Haidilao mulls spinning off overseas operations to list in Hong Kong

Haidilao mulls spinning off overseas operations to list in Hong Kong

With the risk of lockdowns in China, the hotpot chain is hedging its bets.
Haidilao mulls spinning off overseas operations to list in Hong Kong

Photo from CFP

By MA Yue

 

Hotpot chain Haidilao is considering spinning off its overseas business and listing it in Hong Kong. Operations outside China will come under the umbrella of Super Hi International Holding Ltd., which may seek to go public separately from the already listed parent company. 

Haidilao said the spin-off would be “in the interests of the company and its shareholders,” and that the two entities would generate more value operating and trading independently. The separation hasn’t started. Nothing has been filed with the stock exchange so far.

Haidilao opened its first restaurant outside China in 2012, in Singapore’s Clarke Quay. The following year, it entered North America. As of the end of 2021, 114 of Haidilao’s 1443 restaurants are in Hong Kong, Macau, Taiwan, and places outside the Chinese mainland.

Most are in big cities with large Chinese populations, and the chain has largely refrained from opening new restaurants too quickly as it did in China over the past two years.

Overseas restaurants contribute only 7 percent of Haidilao’s revenue (the number was 8 percent in 2020).
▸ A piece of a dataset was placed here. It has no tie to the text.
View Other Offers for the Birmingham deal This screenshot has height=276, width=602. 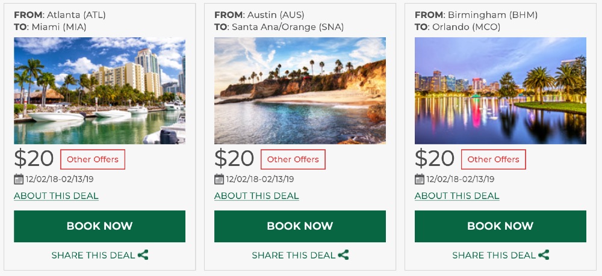click(494, 159)
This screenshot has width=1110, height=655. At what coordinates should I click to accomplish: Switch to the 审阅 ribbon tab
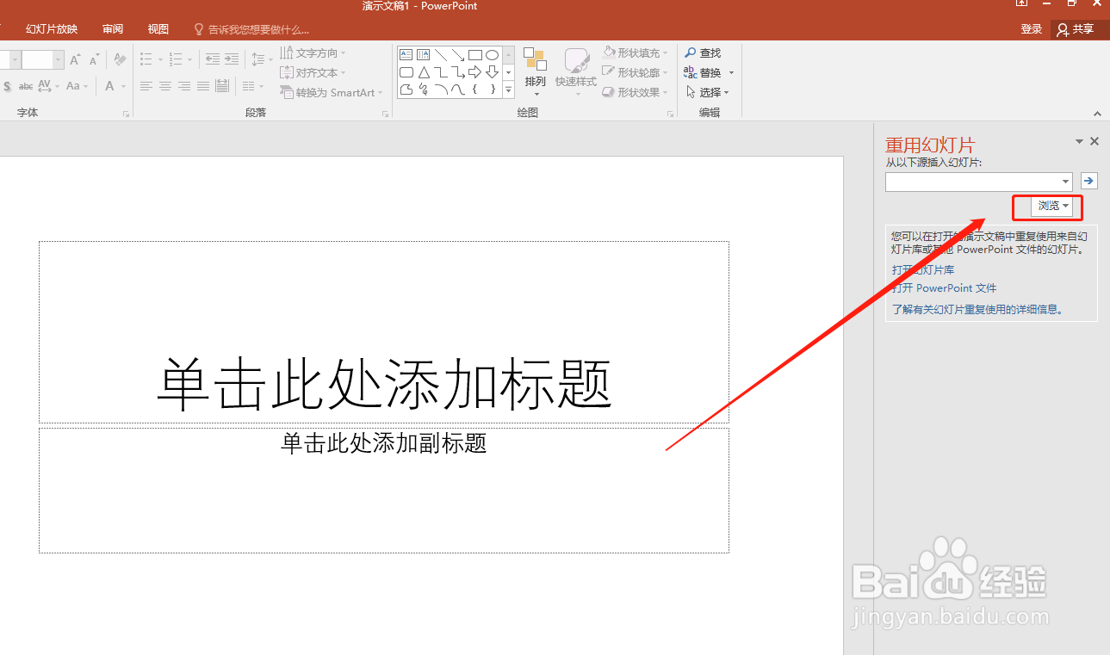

The average spend per customer is nearly twice as high (198 yuan vs 101 yuan), but table turnover is lower, at 2.3 times a day versus three inside China.

Rent and labor costs are higher overseas. Consumer habits and business environments are also different. But the steady stream of income generated by the overseas operations is increasingly crucial as lockdowns and pandemic control measures continue to pose uncertainty to restaurants in China.

Haidilao is still trying to recover from its overly aggressive expansion that started in the second half of 2020. The chain almost doubled its size in less than a year but has since been closing stores and cutting back investment in the face of mounting losses.

It lost 4.2 billion yuan in 2021, 3.7 billion of which came from write-offs. Last November, it announced a major initiative to cut costs, improve efficiency and streamline its organizational structure.

An increasing number of Chinese retailers and food businesses are seeking growth overseas. Miniso, which sells toys and household items, has opened stores in premium locations across North America and Europe. Its overseas revenue increased 17 percent in Q1 2022. The retailer also plans a second listing in Hong Kong.